Since the 1970s the traditional ford style of mass production has run into much difficulty and has needed to change its approach to management in order to gain competitive advantage, as due to globalisation the rapid demands of both customers and employees has changed (Biazzo, Panizzolo 1999). In many cases this has led to many organisations who used to follow the traditional management approach attempting to adopt the HCWPs mentioned earlier in order to become competitive, however they do so they are keeping the job designs already in place. Truss et al (cited in Marchington, Zagelmeyer 2005) found that in those organisations that are attempting to adopt HCWPs, while the language of the HCWPs was evident in them so too was the hard model or traditional management emphasising financial control. In many of the literature it was seen that these organisations whilst attempting to implement HCWPs and encourage employee involvement and commitment are doing so using job designs associated with traditional scientific principles.

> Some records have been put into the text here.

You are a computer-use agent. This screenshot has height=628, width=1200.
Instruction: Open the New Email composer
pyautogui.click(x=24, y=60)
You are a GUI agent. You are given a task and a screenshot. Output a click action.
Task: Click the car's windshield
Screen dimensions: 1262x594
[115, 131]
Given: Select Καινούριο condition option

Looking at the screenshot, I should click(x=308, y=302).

A huge example of this is the case of McDonalds; though this organisation does not originate in the UK it is found widely here. McDonalds which can be seen as a quintessential example of the employing job designs based on scientific management. As McDonalds attempts to empower employees through employee involvement, with the offer of McDonald's business degrees to some of their staff, an emphasis is also placed on taking employees ideas into account. However what is evident is that McDonalds is attempting to adopt such HCWPs of team work and employee involvement in one way but is doing so with job designs that are strongly associated to that of scientific methods. As each and every job is within McDonald's is clearly defined especially at the lower levels of the organisation, this is further shown by the similarities in every McDonalds across the UK and nationwide. However, in doing this McDonalds is still very profitable but this approach to job design and not adopting HCWPs correctly may be the reason McDonalds is seen to have a large labour turnover (Royle 1999) and as Lashley (1996) illustrates the intentions behind McDonald managers is not to increase employee commitment or involvement but to it is a desire to provide more focus on the organisational profits. Other examples of organisations using traditional management styles include Ryanair and also Asda.